*Passage for review*
The drawings each are schematic views and are not exactly shown. Hence, in the drawings, scales and the like are not necessarily the same. In the drawings, substantially the same configurations are identified with the same symbols, and repeated description is omitted or simplified.

In the present specification, a term such as parallel or vertical which indicates a relationship between elements or the range of a value is not an expression which indicates only an exact meaning but an expression which means a substantially equivalent range including, for example, a difference of about several percent.

Embodiment 1
[Configuration]

The configuration of acoustic reproduction device 100 according to Embodiment 1 will first be described. FIG. 1 is a block diagram showing the functional configuration of acoustic reproduction device 100 according to the present embodiment. FIG. 2 is a schematic view showing an example of use of sounds output from a plurality of loudspeakers 1 to 5 in the present embodiment. FIG. 2 is a diagram when a sound reproduction space is viewed in a second direction toward listener L from above listener L. More specifically, the second direction is a direction toward listener L from above the head of listener L along a vertically downward direction.

Acoustic reproduction device 100 according to the present embodiment is a device which performs processing on a plurality of audio signals acquired and outputs the audio signals to loudspeakers 1 to 5 in the sound reproduction space shown in FIG. 2 to cause listener L to hear sounds indicated by the audio signals. More specifically, acoustic reproduction device 100 is a stereophonic acoustic reproduction device for causing listener L to hear stereophonic acoustic sound in the sound reproduction space. The sound reproduction space is a space in which listener L and loudspeakers 1 to 5 are arranged. In the present embodiment, as an example, acoustic reproduction device 100 is utilized in a state where listener L stands on the floor surface of the sound reproduction space. Here, the floor surface is a surface parallel to a horizontal plane.

Acoustic reproduction device 100 performs the processing on the acquired audio signals based on direction information output by head sensor 300. The direction information is information about a direction in which the head of listener L faces. The direction in which the head of listener L faces is also a direction in which the face of listener L faces.

Head sensor 300 is a device which senses the direction in which the head of listener L faces. Head sensor 300 is preferably a device which senses the information of sixth degrees of freedom (DOF) in the head of listener L. For example, head sensor 300 is a device which is fitted to the head of listener L, and is preferably an inertial measurement unit (IMU), an accelerometer, a gyroscope, a magnetic sensor, or a combination thereof.

*Complete the following*
[a] In the acoustic reproduction device text, why might the scales in the drawings not match? Answer in one to three sentences.
[b] Go on with the acoustic reproduction device text, starting after its final sentence about head sensor 300.
The listing is separate material with no connection to the acoustic reproduction device text.

*Data for review*
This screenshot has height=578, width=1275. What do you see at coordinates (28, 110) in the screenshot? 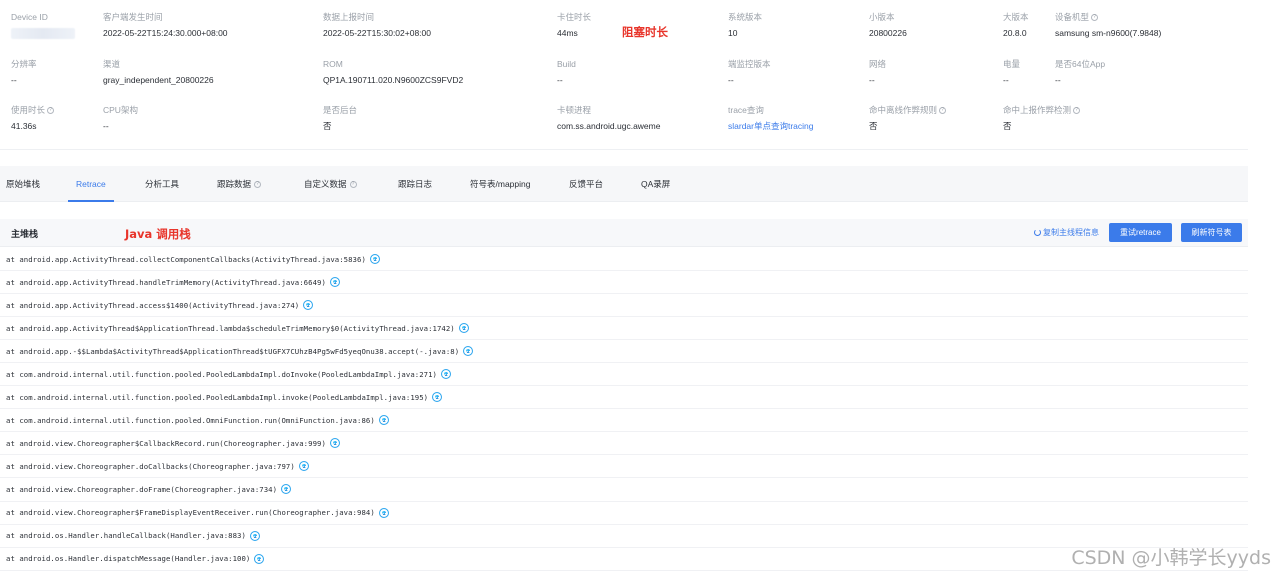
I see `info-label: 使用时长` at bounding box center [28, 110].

==

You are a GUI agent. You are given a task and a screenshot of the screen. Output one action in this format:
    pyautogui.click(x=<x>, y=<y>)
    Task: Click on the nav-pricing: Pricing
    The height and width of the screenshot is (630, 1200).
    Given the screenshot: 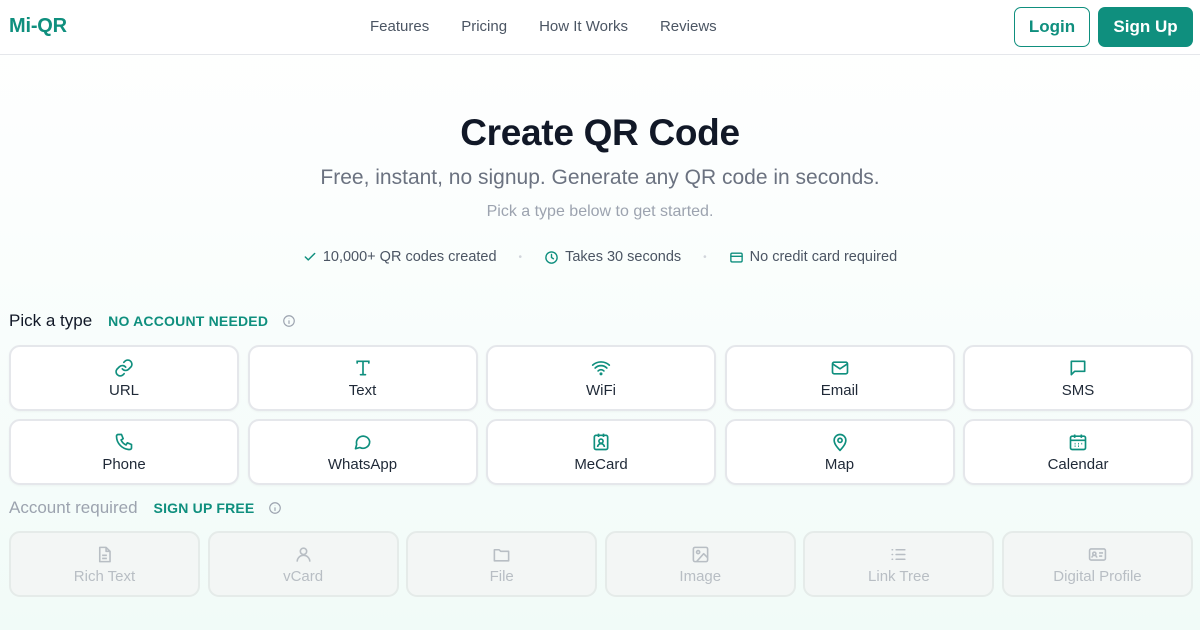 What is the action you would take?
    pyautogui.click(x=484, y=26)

*Answers below*
[a] The drawings are schematic views and are not exactly shown. For that reason, scales and the like in the drawings are not necessarily the same.

[b]
As shown in FIG. 2, in the present embodiment, a plurality of (here, five) loudspeakers 1 to 5 are arranged to surround listener L. In the sound reproduction space shown in FIG. 2, in order to illustrate directions, 0 o′clock, 3 o′clock, 6 o′clock, and 9 o′clock are shown to correspond to times indicated by a clock face. An open arrow indicates the direction in which the head of listener L faces, and in FIG. 2, the direction in which the head of listener L located in the center (also referred to as the origin point) of the clock face faces is a 0 o′clock direction. In the following description, a direction between listener L and 0 o′clock may also be referred to as the “0 o′clock direction”, and the same is true for the other times indicated by the clock face.

In the present embodiment, fixe loudspeakers 1 to 5 are formed using a center loudspeaker, a front right loudspeaker, a rear right loudspeaker, a rear left loudspeaker, and a front left loudspeaker, Here, loudspeaker 1 which is the center loudspeaker is arranged in the 0 o′clock direction. For example, loudspeaker 2 is arranged in a 1 o′clock direction, loudspeaker 3 is arranged in a 4 o′clock direction, loudspeaker 4 is arranged in an 8 o′clock direction, and loudspeaker 5 is arranged in an 11 o′clock direction.

Five loudspeakers 1 to 5 each are sound amplification devices which output sounds indicated by the audio signals output from acoustic reproduction device 100.

Here, acoustic reproduction device 100 will be described in further detail.

As shown in FIG. 1, acoustic reproduction device 100 includes signal processor 110, first decoder 121, second decoder 122, first correction processor 131, second correction processor 132, information acquirer 140, and mixing processor 150.

Signal processor 110 is a processor which acquires the audio signals. Signal processor 110 may acquire the audio signals by receiving the audio signals transmitted by other constituent elements which are not shown in FIG. 2 or may acquire the audio signals stored in a storage device which is not shown in FIG. 2. The audio signals acquired by signal processor 110 are signals which include the first audio signal and the second audio signal.

Here, the first audio signal and the second audio signal will be described.

The first audio signal is a signal corresponding to an ambient sound arriving at listener L from first range R1 which is the range of a first angle in the sound reproduction space. More specifically, as shown in FIG. 2, the first audio signal is a signal which corresponds to, when the sound reproduction space is viewed in the second direction, the ambient sound arriving at listener L from first range R1 which is the range of the first angle relative to listener L.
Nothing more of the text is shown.